Djibouti, Eritrea, Israel-Palestine, Jordan, Saudi Arabia, Sudan and Yemen all border the Red Sea or one of its inlets. Each of these countries would face environmental consequences from a major spill.
The Red Sea is also home to coral reefs that are more resilient to the rising temperatures of climate change than the dying reefs elsewhere in the world. A computer model used for the new paper, published today (Dec. 15) in the journal Frontiers in Marine Science, showed the oil would disperse widely in the event of a spill. The worst-case scenario would be a winter spill, they wrote. During winter, the currents are set up to disperse oil more widely.

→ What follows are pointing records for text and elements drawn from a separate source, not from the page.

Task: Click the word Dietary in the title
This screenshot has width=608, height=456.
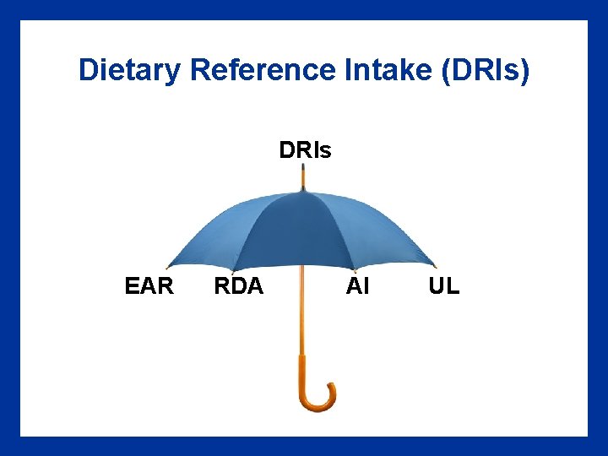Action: point(129,71)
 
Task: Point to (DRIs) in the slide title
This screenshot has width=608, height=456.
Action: point(486,71)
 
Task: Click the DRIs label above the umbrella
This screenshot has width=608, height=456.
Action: point(305,151)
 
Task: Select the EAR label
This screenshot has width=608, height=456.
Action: point(149,286)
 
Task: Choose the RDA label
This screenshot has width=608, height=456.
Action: point(239,286)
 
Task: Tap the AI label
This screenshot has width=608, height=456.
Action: point(358,286)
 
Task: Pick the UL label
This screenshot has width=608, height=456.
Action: point(444,286)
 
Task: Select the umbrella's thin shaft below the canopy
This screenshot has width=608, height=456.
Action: point(301,312)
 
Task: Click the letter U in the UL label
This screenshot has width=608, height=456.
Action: point(437,286)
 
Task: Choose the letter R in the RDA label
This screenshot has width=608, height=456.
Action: point(222,286)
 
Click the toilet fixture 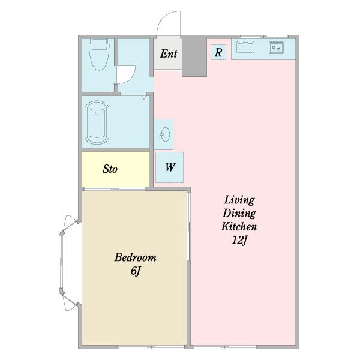(x=99, y=55)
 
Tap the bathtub (x=97, y=122)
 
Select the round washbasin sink (x=165, y=134)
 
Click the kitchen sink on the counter (x=245, y=47)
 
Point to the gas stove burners (x=276, y=48)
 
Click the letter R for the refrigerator (x=218, y=52)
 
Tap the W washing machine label (x=170, y=167)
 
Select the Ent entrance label (x=169, y=54)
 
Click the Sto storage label (x=110, y=169)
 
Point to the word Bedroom (x=136, y=257)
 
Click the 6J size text (x=136, y=271)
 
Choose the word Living (x=239, y=200)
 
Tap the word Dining (x=239, y=213)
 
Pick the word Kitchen (x=239, y=227)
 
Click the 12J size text (x=239, y=241)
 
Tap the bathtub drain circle (x=97, y=113)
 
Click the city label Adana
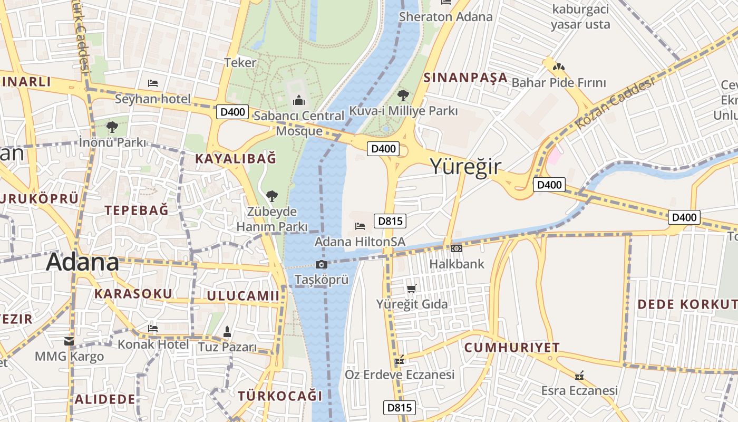pos(82,262)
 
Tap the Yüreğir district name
pos(465,166)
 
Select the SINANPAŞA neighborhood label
pos(465,78)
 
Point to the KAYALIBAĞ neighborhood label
pos(236,158)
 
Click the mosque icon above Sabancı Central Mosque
pos(299,100)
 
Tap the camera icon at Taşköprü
pos(321,264)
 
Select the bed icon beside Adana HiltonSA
pos(360,226)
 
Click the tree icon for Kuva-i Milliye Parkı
pos(403,95)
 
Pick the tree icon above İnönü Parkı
pos(112,127)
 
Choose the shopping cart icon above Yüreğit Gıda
pos(412,289)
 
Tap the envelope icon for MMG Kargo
pos(69,341)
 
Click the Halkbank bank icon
pos(457,248)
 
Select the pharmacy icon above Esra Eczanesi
pos(579,376)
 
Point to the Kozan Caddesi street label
pos(615,103)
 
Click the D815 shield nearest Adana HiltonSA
pos(390,220)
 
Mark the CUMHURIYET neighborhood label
pos(512,348)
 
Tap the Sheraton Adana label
pos(445,16)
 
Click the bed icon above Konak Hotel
pos(153,328)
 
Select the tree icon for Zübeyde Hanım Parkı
pos(271,196)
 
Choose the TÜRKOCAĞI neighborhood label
pos(279,396)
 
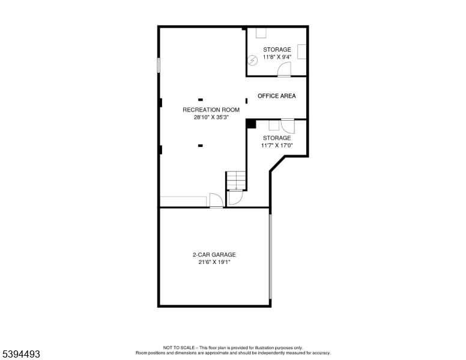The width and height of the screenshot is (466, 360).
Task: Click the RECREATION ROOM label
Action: coord(211,110)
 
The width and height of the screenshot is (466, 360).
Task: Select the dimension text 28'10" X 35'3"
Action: coord(211,118)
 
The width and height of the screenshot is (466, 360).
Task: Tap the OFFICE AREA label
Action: coord(276,96)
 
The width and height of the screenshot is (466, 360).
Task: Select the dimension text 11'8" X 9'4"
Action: coord(277,57)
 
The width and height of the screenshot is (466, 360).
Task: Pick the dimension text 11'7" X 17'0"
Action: coord(276,145)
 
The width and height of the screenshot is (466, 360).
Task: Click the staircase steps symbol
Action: coord(236,180)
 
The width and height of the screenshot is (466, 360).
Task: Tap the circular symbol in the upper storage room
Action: coord(253,60)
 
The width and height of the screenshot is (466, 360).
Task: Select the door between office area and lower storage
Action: coord(288,126)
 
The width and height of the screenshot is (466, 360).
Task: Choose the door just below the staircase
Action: coord(235,198)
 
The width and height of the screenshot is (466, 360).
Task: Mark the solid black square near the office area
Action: coord(251,124)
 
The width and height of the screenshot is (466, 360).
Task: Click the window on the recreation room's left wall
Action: coord(159,65)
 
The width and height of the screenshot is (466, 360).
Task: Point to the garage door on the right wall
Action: coord(270,256)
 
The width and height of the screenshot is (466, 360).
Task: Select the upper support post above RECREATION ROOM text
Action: coord(200,100)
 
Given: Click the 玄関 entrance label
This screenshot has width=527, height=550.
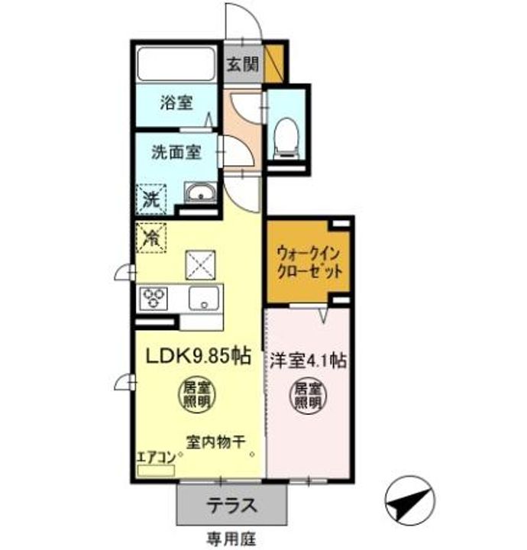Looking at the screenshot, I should [243, 64].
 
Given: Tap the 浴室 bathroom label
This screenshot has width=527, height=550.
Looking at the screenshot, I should [176, 102].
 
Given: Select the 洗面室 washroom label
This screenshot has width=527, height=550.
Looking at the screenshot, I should [176, 152].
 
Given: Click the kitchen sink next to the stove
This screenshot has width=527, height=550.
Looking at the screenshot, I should [205, 299].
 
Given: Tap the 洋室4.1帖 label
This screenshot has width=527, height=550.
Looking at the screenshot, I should [307, 360].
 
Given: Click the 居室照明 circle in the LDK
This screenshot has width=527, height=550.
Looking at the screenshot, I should [197, 395].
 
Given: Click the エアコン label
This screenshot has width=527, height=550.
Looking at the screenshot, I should [156, 458].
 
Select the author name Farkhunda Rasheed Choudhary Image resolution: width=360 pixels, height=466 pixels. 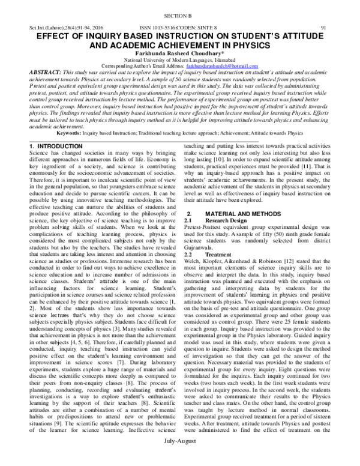click(180, 52)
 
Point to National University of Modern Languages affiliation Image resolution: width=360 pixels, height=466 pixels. click(180, 59)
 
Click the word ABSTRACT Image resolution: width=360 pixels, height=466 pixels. click(43, 71)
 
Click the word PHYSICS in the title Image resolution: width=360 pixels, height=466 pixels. click(261, 44)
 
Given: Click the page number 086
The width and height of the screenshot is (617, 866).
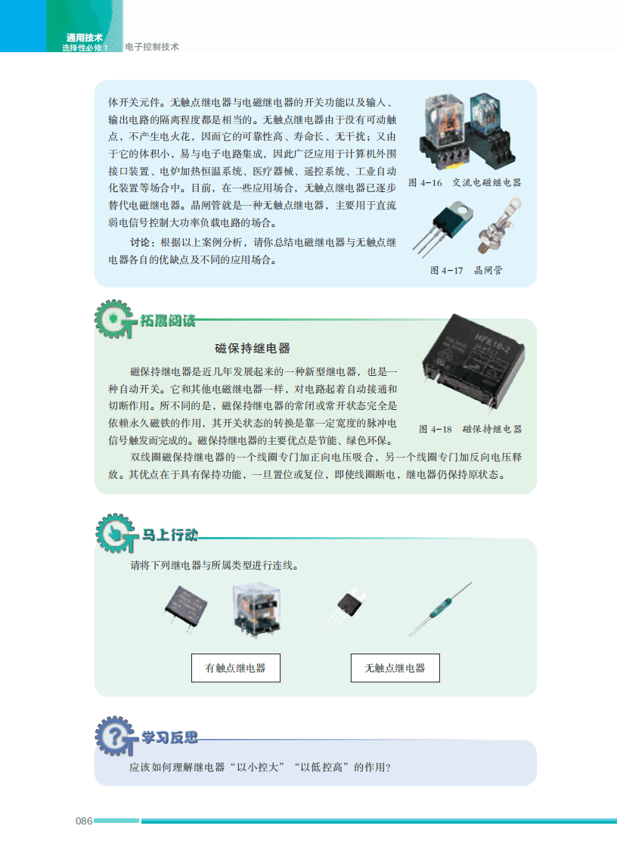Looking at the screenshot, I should click(83, 821).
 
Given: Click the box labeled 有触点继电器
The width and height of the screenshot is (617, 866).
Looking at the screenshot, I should click(236, 668).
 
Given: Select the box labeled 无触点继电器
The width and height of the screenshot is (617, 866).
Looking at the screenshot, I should click(395, 668).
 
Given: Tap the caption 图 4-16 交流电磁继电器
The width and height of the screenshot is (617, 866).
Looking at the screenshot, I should click(464, 183).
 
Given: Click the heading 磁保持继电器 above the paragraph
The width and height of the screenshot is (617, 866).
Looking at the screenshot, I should click(253, 349).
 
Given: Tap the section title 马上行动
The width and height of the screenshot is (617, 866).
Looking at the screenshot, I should click(170, 535).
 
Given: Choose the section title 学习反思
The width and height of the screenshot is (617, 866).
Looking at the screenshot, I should click(170, 737).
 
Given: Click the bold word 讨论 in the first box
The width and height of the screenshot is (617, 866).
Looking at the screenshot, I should click(140, 242).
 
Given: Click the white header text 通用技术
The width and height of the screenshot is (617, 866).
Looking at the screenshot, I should click(84, 37).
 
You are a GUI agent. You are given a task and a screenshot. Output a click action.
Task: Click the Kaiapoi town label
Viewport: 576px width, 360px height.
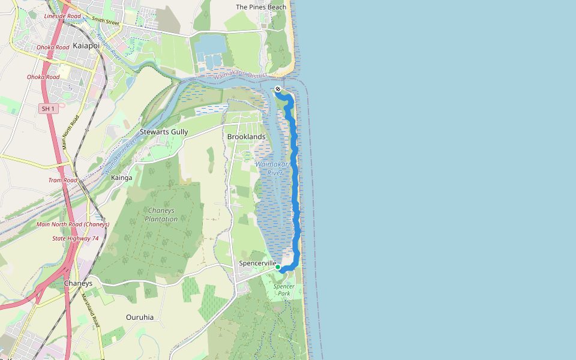click(86, 46)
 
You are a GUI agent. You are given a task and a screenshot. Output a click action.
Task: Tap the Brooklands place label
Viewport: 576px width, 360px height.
click(246, 137)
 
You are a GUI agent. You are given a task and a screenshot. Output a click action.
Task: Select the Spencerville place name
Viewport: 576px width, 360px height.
click(257, 263)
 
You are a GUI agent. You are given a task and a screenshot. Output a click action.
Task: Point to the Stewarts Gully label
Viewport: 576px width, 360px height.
click(164, 132)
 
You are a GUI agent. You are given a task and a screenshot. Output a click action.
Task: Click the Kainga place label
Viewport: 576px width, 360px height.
click(122, 178)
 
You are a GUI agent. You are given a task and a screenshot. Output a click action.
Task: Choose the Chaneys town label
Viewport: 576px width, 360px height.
click(78, 283)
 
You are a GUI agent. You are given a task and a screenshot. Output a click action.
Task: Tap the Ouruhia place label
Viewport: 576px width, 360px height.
click(140, 317)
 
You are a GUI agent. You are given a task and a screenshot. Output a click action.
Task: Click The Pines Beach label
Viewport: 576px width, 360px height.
click(261, 7)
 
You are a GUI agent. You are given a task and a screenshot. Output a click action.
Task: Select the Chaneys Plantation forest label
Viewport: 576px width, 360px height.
click(161, 215)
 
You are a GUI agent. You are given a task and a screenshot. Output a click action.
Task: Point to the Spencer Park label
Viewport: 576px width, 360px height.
click(284, 290)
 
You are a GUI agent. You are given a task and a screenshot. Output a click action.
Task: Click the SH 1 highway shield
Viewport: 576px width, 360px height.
click(48, 109)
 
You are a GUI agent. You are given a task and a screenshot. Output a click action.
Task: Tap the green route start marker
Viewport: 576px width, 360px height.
click(278, 268)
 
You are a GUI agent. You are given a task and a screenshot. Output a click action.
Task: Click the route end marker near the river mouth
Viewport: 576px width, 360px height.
click(278, 89)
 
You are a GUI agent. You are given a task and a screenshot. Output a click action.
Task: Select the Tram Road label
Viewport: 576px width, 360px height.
click(63, 180)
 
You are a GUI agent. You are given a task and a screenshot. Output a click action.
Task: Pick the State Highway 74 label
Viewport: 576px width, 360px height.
click(75, 238)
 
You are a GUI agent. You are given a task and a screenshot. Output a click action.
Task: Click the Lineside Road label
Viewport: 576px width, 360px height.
click(62, 16)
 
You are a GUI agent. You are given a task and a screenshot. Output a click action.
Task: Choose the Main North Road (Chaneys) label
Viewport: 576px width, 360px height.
click(73, 224)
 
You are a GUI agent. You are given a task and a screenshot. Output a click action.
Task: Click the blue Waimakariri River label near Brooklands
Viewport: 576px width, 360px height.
click(273, 168)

“If a spill from the Safer is allowed to occur, the oil would spread via ocean currents to devastate a global ocean resource, as the coral reefs of the northern Red Sea and Gulf of Aqaba [located at the northern tip of the Red Sea] are projected to be among the last reef ecosystems in the world to survive the coming decades,” Kleinhaus said.
The Houthis, a Yemeni armed group that controls territory near the vessel, said Nov. 24 they would allow the United Nations to work on the vessel, according to The New York Times. But it may be too late, the authors wrote. The tanker is actively decaying, and no one from the U.N. has reached the vessel yet.
Even if a disaster is averted here, the researchers wrote, going forward there needs to be stricter rules governing ships used in the Red Sea, where millions of barrels of oil move every day.